Q-poll shows 31/29/32.https://t.co/rZbljieXSA
— Guy Benson (@guypbenson) June 11, 2017
If you tally up the 'illegal' and 'unethical' columns, you're looking at a strong majority of voters, so this isn't exactly great news by any stretch. But many people voted for Trump despite being well aware of the fact that his ethics have been...checkered for quite some time.
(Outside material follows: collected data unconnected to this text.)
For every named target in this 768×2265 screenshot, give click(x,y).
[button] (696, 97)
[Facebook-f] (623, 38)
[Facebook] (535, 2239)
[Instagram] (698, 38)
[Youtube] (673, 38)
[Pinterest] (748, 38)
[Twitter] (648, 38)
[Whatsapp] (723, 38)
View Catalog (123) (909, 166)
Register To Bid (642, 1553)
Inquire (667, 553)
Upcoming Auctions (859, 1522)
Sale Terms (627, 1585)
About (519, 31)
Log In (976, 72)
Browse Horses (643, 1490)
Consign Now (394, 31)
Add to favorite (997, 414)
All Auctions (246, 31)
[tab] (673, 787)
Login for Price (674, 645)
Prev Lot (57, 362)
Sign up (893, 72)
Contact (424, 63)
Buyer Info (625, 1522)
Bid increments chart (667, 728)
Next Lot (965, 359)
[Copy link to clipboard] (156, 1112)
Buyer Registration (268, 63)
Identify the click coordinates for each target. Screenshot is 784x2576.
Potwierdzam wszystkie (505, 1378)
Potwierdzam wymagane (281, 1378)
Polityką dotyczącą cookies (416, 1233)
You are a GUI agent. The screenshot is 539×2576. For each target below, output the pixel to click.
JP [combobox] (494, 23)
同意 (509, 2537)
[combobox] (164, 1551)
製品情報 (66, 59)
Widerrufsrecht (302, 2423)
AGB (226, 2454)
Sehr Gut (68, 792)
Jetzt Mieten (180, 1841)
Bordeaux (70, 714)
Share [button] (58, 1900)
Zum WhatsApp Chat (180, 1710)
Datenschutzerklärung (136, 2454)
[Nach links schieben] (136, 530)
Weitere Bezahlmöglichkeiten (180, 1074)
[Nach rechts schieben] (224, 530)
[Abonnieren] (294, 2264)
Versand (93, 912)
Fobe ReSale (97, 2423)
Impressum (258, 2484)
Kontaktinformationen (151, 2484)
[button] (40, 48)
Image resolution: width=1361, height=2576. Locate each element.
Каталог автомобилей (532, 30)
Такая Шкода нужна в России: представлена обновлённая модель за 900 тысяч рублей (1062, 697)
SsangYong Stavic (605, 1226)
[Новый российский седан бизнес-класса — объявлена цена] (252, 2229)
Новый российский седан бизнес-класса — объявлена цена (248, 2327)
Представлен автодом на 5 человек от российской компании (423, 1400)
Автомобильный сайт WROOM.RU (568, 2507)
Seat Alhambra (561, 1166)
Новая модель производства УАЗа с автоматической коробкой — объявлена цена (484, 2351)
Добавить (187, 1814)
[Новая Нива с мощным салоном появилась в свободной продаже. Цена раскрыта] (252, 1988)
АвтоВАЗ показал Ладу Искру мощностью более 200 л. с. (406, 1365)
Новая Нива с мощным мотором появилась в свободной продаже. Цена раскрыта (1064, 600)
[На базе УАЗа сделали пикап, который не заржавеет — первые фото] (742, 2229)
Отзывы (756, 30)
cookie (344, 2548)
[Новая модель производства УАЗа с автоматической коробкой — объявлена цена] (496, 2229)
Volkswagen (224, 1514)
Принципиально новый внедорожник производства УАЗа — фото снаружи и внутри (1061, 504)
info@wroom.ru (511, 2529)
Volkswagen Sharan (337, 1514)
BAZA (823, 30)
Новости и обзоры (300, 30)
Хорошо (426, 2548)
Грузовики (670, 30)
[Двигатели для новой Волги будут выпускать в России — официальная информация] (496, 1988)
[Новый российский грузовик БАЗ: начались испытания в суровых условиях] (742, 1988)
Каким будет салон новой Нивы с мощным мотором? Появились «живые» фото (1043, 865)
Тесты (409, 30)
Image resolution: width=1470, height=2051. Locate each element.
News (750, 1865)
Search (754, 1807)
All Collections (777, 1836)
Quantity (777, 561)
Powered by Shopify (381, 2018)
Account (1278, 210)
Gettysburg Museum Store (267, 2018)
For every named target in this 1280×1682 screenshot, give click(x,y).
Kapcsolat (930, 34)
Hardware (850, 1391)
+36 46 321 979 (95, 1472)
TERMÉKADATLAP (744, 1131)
Criminality would be the game-changer, and that threshold clearly has not been met. By the way, for all the talk about Comey's memos, which we're supposed to take as fully accurate and decisive, we still haven't seen them. Even the journalists who wrote about them haven't actually laid eyes on them. The relevant committees on Capitol Hill don't possess them. That seems really weird. And it's probably about to change:
Recommended
House Intel to White House — hand over Trump's Comey tapes if they exist pic.twitter.com/EsjgcFg9qO
— Bradd Jaffy (@BraddJaffy) June 9, 2017
Depending on who's telling the truth (this seems like a strange potential untruth by Comey), somebody must be hoping those fabled audio recordings don't really exist.